What you should do: A line qualifies if it holds the string "server". Copy every qualifying line from the records.

START Extracted records

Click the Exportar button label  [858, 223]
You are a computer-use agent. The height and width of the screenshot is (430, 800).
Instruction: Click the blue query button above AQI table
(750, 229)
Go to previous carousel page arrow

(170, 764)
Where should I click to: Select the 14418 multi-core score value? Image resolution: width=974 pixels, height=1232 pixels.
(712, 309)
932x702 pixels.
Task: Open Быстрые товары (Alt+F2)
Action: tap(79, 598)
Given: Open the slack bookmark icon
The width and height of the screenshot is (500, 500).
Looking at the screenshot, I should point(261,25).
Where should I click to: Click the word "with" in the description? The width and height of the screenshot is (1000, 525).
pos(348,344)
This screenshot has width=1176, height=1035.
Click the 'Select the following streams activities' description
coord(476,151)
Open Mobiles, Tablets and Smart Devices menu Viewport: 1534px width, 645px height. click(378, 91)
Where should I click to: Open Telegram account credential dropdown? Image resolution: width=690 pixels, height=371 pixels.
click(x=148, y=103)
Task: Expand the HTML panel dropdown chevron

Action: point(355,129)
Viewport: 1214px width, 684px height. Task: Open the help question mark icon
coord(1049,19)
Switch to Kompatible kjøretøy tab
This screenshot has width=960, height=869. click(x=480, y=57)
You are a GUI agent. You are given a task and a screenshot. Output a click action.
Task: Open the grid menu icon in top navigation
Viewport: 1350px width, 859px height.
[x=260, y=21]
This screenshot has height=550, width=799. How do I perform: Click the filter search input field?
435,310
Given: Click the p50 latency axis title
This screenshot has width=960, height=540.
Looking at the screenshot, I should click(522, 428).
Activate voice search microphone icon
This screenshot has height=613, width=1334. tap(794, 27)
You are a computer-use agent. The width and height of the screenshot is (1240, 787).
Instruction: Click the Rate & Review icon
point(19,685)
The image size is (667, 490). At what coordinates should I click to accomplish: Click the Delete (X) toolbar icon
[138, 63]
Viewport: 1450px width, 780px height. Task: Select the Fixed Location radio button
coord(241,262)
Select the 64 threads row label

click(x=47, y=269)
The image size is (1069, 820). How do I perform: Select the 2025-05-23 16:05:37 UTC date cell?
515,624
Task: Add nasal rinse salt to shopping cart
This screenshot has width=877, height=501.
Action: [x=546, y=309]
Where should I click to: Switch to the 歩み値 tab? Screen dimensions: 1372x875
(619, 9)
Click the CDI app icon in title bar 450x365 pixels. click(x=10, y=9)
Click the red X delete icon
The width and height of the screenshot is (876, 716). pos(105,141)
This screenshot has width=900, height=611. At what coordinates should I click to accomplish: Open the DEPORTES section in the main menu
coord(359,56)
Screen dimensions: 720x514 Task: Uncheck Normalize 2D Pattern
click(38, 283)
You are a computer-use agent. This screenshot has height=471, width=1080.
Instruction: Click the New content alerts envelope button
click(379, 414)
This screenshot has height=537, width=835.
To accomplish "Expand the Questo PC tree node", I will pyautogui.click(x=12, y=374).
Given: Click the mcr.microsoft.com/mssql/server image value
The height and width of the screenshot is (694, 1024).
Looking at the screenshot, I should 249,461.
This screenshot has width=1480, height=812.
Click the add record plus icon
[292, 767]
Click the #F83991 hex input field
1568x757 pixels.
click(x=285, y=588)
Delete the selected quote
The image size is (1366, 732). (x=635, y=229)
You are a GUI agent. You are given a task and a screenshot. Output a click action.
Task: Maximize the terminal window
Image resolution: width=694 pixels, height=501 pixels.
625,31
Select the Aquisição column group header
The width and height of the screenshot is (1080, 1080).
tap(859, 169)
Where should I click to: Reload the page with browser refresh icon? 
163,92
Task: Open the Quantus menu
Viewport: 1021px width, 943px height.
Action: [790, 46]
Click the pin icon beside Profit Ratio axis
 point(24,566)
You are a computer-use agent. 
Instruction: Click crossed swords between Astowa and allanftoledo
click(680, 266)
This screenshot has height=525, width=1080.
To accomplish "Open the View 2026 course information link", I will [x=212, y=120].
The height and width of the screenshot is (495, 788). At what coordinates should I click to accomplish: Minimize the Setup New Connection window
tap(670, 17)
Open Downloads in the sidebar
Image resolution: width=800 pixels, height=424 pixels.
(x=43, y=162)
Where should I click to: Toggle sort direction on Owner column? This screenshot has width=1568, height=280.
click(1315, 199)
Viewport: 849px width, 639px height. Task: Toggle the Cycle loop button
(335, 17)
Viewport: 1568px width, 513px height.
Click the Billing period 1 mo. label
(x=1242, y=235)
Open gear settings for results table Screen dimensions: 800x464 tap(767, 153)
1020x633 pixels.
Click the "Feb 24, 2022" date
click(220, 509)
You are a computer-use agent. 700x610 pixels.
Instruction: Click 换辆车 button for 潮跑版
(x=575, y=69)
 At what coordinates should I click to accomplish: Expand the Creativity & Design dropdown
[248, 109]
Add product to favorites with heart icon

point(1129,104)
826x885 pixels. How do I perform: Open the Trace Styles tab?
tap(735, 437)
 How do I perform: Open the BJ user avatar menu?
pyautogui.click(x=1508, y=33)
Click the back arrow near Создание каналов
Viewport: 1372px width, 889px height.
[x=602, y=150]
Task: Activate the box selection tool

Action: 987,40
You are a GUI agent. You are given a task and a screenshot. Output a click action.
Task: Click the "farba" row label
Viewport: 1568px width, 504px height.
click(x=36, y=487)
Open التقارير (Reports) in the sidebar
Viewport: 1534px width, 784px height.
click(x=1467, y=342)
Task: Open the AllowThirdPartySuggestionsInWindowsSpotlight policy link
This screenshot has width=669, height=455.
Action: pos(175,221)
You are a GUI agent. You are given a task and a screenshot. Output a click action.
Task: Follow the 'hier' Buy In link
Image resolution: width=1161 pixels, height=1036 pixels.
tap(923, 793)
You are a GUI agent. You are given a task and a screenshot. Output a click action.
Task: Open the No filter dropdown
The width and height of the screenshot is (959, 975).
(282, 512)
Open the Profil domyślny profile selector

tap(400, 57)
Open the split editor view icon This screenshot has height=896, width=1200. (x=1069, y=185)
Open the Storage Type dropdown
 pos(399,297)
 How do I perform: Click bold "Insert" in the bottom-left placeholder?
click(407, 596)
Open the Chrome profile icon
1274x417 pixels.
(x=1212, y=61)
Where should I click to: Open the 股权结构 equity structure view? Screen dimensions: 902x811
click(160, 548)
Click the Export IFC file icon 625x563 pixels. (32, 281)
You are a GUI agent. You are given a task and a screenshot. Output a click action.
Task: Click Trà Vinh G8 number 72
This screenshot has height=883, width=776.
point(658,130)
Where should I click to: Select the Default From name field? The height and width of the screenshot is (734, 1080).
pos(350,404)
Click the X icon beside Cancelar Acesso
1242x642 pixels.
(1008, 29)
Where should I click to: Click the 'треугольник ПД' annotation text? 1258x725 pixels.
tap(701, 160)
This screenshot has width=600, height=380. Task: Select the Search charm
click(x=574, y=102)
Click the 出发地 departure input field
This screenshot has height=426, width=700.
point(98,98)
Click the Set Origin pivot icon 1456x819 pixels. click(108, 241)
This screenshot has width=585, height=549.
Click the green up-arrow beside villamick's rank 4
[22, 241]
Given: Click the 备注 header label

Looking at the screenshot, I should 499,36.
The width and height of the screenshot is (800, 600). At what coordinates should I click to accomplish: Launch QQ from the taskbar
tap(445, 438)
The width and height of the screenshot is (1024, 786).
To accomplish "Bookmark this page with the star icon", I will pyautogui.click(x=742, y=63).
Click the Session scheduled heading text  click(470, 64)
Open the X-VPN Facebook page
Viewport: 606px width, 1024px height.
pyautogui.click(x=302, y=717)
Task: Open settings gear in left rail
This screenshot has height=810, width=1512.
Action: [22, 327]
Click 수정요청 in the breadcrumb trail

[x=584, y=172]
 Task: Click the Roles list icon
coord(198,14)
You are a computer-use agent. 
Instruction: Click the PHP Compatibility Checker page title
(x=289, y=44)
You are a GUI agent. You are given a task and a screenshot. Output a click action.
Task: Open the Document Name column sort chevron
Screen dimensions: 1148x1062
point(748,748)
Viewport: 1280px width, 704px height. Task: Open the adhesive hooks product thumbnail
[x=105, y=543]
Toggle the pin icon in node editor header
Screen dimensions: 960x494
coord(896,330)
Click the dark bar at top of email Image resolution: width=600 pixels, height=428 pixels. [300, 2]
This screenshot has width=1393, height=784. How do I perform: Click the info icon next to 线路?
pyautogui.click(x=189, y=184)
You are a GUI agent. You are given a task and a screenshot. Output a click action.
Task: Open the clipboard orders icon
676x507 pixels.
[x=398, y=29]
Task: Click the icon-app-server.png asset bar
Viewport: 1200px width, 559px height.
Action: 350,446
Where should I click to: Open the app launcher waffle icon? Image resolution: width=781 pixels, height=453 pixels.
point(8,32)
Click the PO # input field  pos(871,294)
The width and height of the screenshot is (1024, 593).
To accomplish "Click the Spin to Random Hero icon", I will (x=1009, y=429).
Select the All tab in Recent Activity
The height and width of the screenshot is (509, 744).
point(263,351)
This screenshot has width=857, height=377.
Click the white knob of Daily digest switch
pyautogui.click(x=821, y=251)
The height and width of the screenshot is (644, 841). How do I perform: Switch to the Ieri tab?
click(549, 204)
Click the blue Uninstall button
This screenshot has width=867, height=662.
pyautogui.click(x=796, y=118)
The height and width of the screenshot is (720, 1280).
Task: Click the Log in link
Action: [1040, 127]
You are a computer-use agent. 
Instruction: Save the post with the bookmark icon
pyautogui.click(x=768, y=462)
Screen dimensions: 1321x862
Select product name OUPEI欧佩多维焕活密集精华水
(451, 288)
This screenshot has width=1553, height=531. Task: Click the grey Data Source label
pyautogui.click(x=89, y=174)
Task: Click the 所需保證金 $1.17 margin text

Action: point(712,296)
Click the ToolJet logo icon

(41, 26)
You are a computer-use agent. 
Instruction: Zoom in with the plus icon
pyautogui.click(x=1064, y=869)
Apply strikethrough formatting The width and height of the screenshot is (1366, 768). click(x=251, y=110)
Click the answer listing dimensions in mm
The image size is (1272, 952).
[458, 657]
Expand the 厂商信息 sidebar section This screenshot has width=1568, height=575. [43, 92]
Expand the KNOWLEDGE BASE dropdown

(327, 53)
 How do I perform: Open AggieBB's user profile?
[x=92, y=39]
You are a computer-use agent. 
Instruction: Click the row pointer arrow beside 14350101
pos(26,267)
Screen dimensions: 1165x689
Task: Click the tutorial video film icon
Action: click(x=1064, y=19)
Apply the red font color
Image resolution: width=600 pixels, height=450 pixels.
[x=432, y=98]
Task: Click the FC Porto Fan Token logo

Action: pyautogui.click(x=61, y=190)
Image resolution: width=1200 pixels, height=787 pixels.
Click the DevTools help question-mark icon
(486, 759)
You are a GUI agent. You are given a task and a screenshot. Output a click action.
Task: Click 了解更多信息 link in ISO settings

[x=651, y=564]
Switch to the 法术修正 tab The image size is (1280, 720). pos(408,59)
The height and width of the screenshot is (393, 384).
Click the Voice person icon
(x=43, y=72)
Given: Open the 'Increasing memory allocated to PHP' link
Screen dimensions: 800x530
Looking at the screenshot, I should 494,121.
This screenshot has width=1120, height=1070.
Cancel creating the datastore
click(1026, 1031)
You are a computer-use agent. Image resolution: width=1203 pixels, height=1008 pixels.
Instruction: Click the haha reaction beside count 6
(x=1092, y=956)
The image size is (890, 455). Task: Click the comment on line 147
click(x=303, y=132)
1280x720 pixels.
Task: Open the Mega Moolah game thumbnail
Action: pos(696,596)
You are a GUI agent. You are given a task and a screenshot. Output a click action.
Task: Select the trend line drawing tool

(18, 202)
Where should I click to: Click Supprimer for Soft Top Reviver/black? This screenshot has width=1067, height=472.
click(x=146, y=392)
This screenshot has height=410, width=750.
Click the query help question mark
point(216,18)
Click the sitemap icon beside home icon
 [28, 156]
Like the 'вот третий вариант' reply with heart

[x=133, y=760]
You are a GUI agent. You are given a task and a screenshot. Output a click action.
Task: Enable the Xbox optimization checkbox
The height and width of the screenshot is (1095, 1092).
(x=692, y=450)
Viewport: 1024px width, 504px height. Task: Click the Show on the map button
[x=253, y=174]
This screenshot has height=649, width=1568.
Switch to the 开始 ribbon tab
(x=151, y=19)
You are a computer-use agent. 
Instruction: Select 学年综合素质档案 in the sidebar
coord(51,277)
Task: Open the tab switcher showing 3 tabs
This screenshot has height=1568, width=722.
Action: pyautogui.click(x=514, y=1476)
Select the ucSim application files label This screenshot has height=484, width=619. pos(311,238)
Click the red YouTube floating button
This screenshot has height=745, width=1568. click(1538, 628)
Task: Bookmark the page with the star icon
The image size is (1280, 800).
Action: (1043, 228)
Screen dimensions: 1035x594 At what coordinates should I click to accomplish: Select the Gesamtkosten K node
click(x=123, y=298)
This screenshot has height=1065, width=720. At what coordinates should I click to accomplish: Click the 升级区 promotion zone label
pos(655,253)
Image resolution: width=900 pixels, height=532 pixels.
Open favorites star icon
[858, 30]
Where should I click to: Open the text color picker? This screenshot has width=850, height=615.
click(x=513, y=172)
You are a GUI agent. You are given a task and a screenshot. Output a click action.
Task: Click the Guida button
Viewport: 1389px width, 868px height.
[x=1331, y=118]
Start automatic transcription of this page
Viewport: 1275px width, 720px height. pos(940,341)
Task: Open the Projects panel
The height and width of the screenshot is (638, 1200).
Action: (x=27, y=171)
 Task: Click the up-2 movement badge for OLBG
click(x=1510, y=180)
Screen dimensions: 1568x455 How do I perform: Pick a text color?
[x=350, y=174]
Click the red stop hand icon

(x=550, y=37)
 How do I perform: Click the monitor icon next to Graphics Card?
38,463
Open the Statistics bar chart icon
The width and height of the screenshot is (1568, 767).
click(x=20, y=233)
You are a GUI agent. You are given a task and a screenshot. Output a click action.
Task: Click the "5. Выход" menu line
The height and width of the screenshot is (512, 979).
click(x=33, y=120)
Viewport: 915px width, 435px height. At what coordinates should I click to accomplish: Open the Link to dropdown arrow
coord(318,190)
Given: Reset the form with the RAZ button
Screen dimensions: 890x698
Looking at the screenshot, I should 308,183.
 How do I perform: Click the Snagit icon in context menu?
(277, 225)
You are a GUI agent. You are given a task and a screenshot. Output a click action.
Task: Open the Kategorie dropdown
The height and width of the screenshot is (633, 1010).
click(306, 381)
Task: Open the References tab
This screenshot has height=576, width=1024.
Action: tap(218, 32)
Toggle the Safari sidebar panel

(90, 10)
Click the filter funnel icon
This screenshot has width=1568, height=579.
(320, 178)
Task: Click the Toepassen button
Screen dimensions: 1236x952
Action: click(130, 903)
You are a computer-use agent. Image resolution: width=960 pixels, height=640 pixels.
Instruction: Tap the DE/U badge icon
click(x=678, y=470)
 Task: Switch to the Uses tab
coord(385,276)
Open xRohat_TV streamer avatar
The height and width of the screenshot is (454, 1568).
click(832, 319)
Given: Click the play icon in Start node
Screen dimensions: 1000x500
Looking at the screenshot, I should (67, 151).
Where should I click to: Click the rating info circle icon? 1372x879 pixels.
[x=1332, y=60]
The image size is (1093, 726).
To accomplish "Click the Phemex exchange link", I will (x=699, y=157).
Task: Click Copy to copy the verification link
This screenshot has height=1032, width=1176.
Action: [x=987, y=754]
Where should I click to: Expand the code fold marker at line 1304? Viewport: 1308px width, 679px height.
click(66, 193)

END Extracted records

Your response:
Given: Click the mcr.microsoft.com/mssql/server image value
Task: Click the icon-app-server.png asset bar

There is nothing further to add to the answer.